## Brief
Return, word for word, the lines of the listing below from the one with "Collapse the Video tree node" through the one with "Given: Open the Statistik Center", and no other lines.

= Beginning of Section =

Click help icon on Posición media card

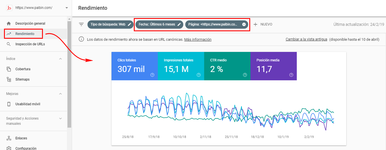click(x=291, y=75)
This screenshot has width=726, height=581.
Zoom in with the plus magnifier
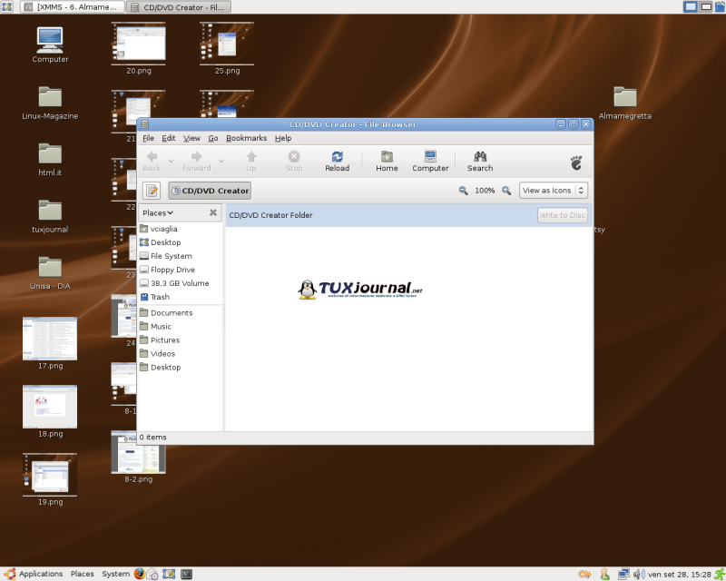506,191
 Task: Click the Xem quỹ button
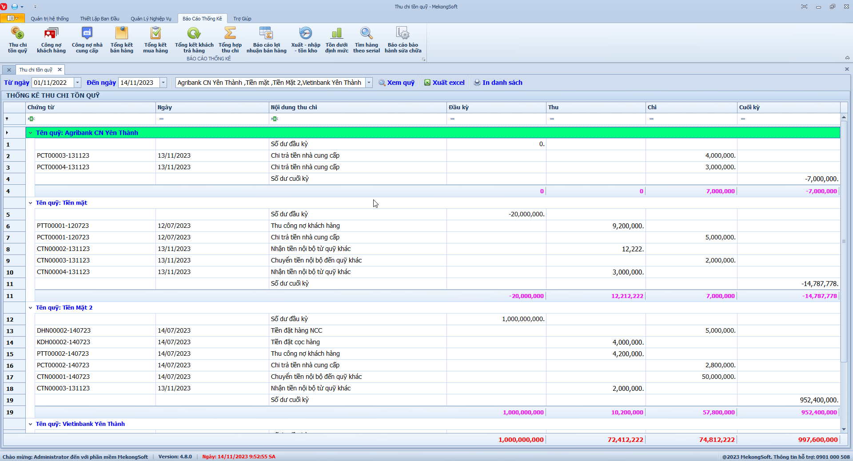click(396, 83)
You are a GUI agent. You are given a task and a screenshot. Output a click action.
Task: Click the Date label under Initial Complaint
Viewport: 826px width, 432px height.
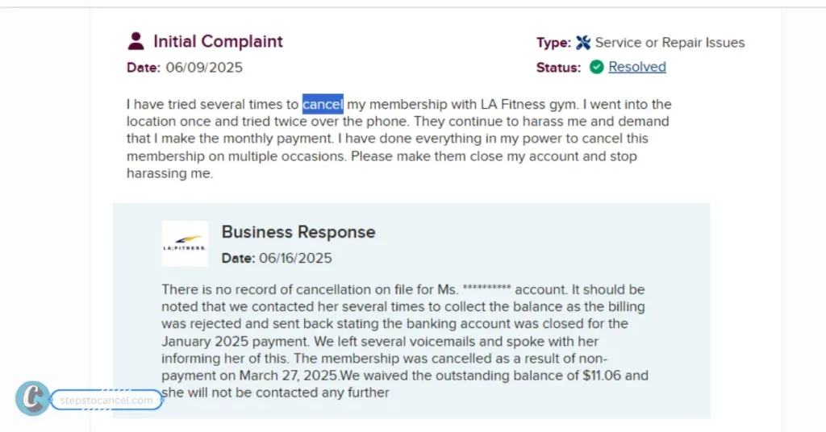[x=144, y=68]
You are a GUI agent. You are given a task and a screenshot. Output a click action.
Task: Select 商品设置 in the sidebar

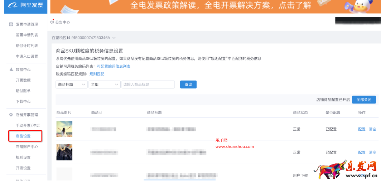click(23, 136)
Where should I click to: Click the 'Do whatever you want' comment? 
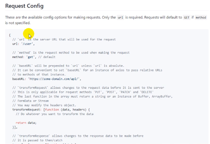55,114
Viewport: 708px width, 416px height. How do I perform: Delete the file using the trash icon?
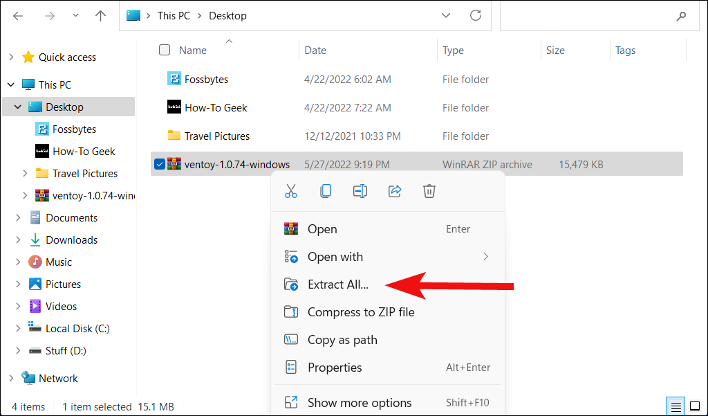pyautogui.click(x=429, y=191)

= End of Section =
= Beginning of Section =

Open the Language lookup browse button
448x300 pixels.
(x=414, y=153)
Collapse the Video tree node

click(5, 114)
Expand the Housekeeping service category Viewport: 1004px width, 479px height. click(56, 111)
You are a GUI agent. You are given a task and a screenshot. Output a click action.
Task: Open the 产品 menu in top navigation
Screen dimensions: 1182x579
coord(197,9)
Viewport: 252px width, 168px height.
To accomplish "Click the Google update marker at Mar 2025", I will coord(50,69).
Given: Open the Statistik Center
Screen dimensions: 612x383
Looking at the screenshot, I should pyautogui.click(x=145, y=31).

= End of Section =

## Answer section
Collapse the Video tree node

click(5, 114)
Expand the Housekeeping service category Viewport: 1004px width, 479px height. click(56, 111)
You are a GUI agent. You are given a task and a screenshot. Output a click action.
Task: Open the 产品 menu in top navigation
Screen dimensions: 1182x579
coord(197,9)
Viewport: 252px width, 168px height.
To accomplish "Click the Google update marker at Mar 2025", I will coord(50,69).
Given: Open the Statistik Center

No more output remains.